▸ **Document segment**

Royal baby to be a monarch, even if it's a girl
(CBS News) LONDON - Perhaps you've heard: Kate Middleton and Prince William are expecting their first child.
While Buckingham Palace has only said the due date is sometime in July, as the month wears on everyone's royal expectations are peaking.
Kate's last public appearance - exactly one month ago - was sending a Champagne bottle to collide with a ship's hull before she disappeared from view to wait for her baby.
Outside St. Mary's Hospital in London this weekend, the media are waiting too. The birth of this baby will be big news.
It's already big business for the bookies who dropped by - in costume - to show the betting odds on the baby's name.
No surprise: Pocahontas and Hashtag are the longshots.
As for the baby's gender, when Queen Elizabeth was crowned, she was a relative rarity.
Over the centuries, England has had 58 kings and only eight queens. That's because boys were always first in line.
But no longer. The law has just been changed to give girls equal rights to the throne.
"Regardless of being the first-born, girl or boy, this child will be monarch," said CBS royal watcher Roya Nikkhah. "That is hugely historic for this country's royal history."
William is going to be a modern dad. He'll be in the delivery room, he says, and will emerge with his wife and child on the very same step he first appeared on 31 years ago as a newborn.
But before the world sees this new royal baby, a birth announcement will be sent from the hospital 2 miles across London to Buckingham Palace, where it will be posted in the forecourt on an easel.

▸ **Records**
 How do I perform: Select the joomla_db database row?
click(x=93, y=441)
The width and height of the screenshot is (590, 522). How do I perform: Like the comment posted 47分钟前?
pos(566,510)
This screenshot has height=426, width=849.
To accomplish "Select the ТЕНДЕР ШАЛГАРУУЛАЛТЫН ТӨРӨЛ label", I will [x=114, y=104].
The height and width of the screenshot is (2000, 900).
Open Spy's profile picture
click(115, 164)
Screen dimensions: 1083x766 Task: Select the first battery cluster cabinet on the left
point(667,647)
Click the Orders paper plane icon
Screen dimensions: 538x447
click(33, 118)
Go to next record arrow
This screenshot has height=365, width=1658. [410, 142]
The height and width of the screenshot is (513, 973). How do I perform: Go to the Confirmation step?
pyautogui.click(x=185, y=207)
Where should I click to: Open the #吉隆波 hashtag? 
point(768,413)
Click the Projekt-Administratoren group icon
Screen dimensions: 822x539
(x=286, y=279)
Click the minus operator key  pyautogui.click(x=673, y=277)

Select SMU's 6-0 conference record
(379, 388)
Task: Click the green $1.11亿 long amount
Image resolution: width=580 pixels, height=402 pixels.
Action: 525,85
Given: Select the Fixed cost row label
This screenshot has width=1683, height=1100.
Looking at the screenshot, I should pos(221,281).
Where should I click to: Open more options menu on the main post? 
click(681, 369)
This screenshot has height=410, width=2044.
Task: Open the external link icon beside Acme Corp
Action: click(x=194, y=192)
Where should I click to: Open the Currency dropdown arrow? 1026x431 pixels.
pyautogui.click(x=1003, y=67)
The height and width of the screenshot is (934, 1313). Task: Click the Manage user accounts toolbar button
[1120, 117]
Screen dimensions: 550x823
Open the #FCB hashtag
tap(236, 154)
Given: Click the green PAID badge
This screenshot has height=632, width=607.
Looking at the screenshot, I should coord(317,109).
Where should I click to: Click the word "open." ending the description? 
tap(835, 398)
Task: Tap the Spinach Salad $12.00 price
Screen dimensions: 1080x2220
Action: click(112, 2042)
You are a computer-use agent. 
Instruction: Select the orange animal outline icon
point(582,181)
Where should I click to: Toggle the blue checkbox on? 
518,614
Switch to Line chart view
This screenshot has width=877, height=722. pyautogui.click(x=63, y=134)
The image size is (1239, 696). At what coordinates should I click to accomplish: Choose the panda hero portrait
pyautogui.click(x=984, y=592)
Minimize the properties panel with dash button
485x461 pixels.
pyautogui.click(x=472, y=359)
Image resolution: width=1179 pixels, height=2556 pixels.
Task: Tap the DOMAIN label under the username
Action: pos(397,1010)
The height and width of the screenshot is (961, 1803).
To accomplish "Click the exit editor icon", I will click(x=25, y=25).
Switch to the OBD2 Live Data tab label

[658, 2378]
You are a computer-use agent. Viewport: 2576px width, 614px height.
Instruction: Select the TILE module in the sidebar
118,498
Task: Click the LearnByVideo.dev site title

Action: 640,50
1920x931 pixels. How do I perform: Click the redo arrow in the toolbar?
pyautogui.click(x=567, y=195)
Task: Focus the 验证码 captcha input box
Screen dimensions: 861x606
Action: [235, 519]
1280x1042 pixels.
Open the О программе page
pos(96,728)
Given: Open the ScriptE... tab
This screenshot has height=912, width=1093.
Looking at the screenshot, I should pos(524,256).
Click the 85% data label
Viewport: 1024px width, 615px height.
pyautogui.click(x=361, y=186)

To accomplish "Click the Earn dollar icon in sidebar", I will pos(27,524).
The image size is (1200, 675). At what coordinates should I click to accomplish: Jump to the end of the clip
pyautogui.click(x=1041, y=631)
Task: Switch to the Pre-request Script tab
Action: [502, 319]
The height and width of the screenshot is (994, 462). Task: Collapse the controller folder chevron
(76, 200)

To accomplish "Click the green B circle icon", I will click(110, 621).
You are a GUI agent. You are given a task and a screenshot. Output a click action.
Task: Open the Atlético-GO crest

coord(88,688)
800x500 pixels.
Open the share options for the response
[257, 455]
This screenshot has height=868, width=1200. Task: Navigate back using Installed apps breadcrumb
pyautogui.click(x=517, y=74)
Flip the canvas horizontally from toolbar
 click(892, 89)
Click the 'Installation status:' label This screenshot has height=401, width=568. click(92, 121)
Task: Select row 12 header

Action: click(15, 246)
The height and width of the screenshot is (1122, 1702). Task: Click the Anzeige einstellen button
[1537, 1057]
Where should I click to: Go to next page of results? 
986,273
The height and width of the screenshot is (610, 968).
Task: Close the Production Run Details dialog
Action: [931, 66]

▸ **Exercise instructions**
1. According to the royal baby article, how many kings has England had over the centuries?
2. Return the part of the royal baby article that opens with the words containing "While Buckingham Palace" and closes with "a relative rarity.".
3. Name every place mentioned in the royal baby article, giving each one only once.
The records were taken from a different source than the article.

▸ **Solutions to the tasks**
1. 58 kings.

2.
While Buckingham Palace has only said the due date is sometime in July, as the month wears on everyone's royal expectations are peaking.
Kate's last public appearance - exactly one month ago - was sending a Champagne bottle to collide with a ship's hull before she disappeared from view to wait for her baby.
Outside St. Mary's Hospital in London this weekend, the media are waiting too. The birth of this baby will be big news.
It's already big business for the bookies who dropped by - in costume - to show the betting odds on the baby's name.
No surprise: Pocahontas and Hashtag are the longshots.
As for the baby's gender, when Queen Elizabeth was crowned, she was a relative rarity.

3. London, Buckingham Palace, St. Mary's Hospital, England